:: TEXT SECTION ::
::::::

Massachusetts Appellate Division, Southern District.
March 24, 2006.
Present: Williams, P.J., Welsh Barrett, JJ.
Landlord and Tenant, Summary process action; “Low income tenant” status Contract, Breach of implied warranty of habitability.
Practice, Civil, Dist./Mun. Cts. R. A. D. A., Rule 8A.
Opinion dismissing plaintiff’s appeal. Action heard in the Brookline Division by May, J.
Jeffrey P. Men for the plaintiff.
Jennifer Lucas, pro se.
The plaintiff, 15-17 University Road, LLC (“University”), brought this summary action against Jennifer Lucas (“Lucas”) because it wanted to convert her rental unit into a condominium. Pursuant to statute, University notified Lucas that she must vacate the premises at the expiration of one year, but that her tenancy could be extended for up two years if she qualified as a “low or moderate income tenant.” Lucas, a full-time law student, advised University of her intention to remain as a tenant for the full two-year period on the basis of what she claimed was her low or moderate-income status. University disputed her low-income status, initiated the eviction action, and proceeded to trial.
At trial, University argued that Lucas did not fall within the class of persons intended for protection by the statute, and further claimed that she was supported by her father and that his income should be added to hers, thereby disqualifying her as a low-income tenant under the statute. The trial court rejected these contentions. In written findings, the court held there was no evidence that Lucas was supported by her father or that he resided at the premises. The court acknowledged that Lucas earned $70.00 in income in 2003, found she had $80,000.00 in educational loans and ruled that she qualified under the statute as a low-income person. The court also found in favor of Lucas on her counterclaim for breach of the implied warranty of habitability and awarded her $1,300.00 in damages. University has appealed the judge’s findings and rulings that Lucas qualified as a low-income person within the meaning of the statute and introduced sufficient evidence to prevail on her counterclaim.

::::::

:: DATA SECTION ::
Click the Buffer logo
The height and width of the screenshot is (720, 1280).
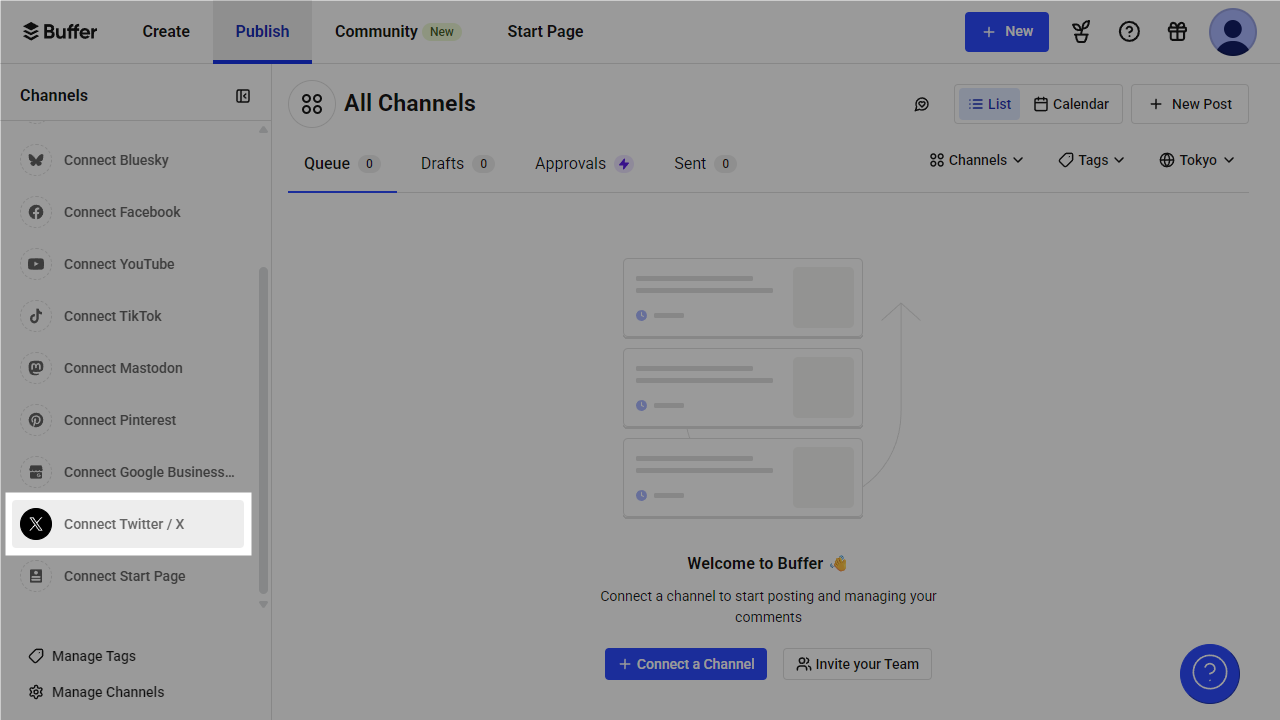(x=60, y=32)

::::::

:: PROBLEM SET ::
1. Transcribe the court opinion word for word, starting with "March 24, 2006." and going on through "Division by May, J.".
2. Write the next part of the court opinion on the Lucas eviction appeal, picking up right after its final sentence.

:: EXERCISE ANSWERS ::
1.
March 24, 2006.
Present: Williams, P.J., Welsh Barrett, JJ.
Landlord and Tenant, Summary process action; “Low income tenant” status Contract, Breach of implied warranty of habitability.
Practice, Civil, Dist./Mun. Cts. R. A. D. A., Rule 8A.
Opinion dismissing plaintiff’s appeal. Action heard in the Brookline Division by May, J.

2.
University brings this appeal under Dist./Mun. Cts. R. A. D.A., Rule 8A (Expedited Appeal). Expedited Appeals do not include a trial transcript as part of the
record; and they are particularly suited to only those cases in which the issues of law for appellate review are both limited in number and capable of precise and narrow definition, and in which the parties’ evidence is largely documentary or can be adequately and appropriately summarized without the need for a transcript. Massachusetts Higher Educ. Assistance Corp. v. McCarthy, 2000 Mass. App. Div. 76. Expedited appeals are ill-suited as a procedural method for challenging the sufficiency of evidence adduced at trial. During oral argument, University conceded that, without the transcript, this Division cannot determine the sufficiency of the evidence introduced in support of Lucas’s counterclaim. Therefore, that part of its appeal must fail.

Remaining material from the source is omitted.